Written problem A: Copy the part of the passage on data and risk that starts at "But what many" and ends at "where it’s stored.".

== Document text

Mention to a room full of executives that a company has just employed a data scientist to do innovative things with data and you’ll get a round of knowing nods. That’s because they understand the scale of the opportunity in front of them.

More than two-thirds of CEOs globally see data, analytical capabilities and data driven technologies analytic as generating the greatest return for stakeholders, according to PwC’s 2017 Global CEO survey.

At the same time, it’s been estimated that a median Fortune 1000 company could increase its revenue by more than $2 billion a year if it increased data usability by just 10%.1

1https://www.forbes.com/sites/homaycotte/2014/12/04/convince-your-team-to-buy-in-to-a-big-data-solution-asap/#6221744242da

Risk still trying to catch up

But what many companies are finding out is that their data-generated insights, strategies and offerings are running ahead of their current governance systems’ ability to mitigate the risk. An unexpected or unanticipated use of data can raise questions by customers and even regulators. A worryingly high number of companies aren’t even completely sure as to what data they’re collecting and why, its accuracy, how it’s being used, how it’s protected, and even where it’s stored.

====
== Dataset entries

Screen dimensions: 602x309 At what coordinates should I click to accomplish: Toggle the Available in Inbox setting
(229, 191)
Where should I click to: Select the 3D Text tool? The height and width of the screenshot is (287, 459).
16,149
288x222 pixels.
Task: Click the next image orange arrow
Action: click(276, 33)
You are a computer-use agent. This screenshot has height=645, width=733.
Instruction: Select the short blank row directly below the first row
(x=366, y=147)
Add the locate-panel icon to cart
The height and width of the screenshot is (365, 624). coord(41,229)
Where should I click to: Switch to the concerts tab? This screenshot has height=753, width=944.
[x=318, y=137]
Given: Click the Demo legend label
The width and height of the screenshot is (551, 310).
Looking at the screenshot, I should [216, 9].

====
== Dataset entries

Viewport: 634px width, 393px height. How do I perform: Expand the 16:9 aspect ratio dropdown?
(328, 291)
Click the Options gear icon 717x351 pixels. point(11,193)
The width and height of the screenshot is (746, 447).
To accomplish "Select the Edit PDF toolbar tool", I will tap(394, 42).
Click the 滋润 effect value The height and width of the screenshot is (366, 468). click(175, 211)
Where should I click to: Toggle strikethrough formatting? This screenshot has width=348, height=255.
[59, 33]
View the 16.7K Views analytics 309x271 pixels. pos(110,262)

====
== Dataset entries

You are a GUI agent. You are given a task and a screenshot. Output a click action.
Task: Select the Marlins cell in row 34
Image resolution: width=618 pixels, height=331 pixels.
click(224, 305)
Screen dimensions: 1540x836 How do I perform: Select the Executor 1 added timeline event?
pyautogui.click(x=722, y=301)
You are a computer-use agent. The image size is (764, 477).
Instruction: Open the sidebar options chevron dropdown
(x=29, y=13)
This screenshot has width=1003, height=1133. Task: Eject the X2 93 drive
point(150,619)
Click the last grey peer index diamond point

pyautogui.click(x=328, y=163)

====

Written problem B: Repeat the lines of the rows above that start at the line containing "Screen dimensions: 602x309" and end at the line containing "Action: click(276, 33)", with both of those lines included.

Exercise output A:
But what many companies are finding out is that their data-generated insights, strategies and offerings are running ahead of their current governance systems’ ability to mitigate the risk. An unexpected or unanticipated use of data can raise questions by customers and even regulators. A worryingly high number of companies aren’t even completely sure as to what data they’re collecting and why, its accuracy, how it’s being used, how it’s protected, and even where it’s stored.

Exercise output B:
Screen dimensions: 602x309 At what coordinates should I click to accomplish: Toggle the Available in Inbox setting
(229, 191)
Where should I click to: Select the 3D Text tool? The height and width of the screenshot is (287, 459).
16,149
288x222 pixels.
Task: Click the next image orange arrow
Action: click(276, 33)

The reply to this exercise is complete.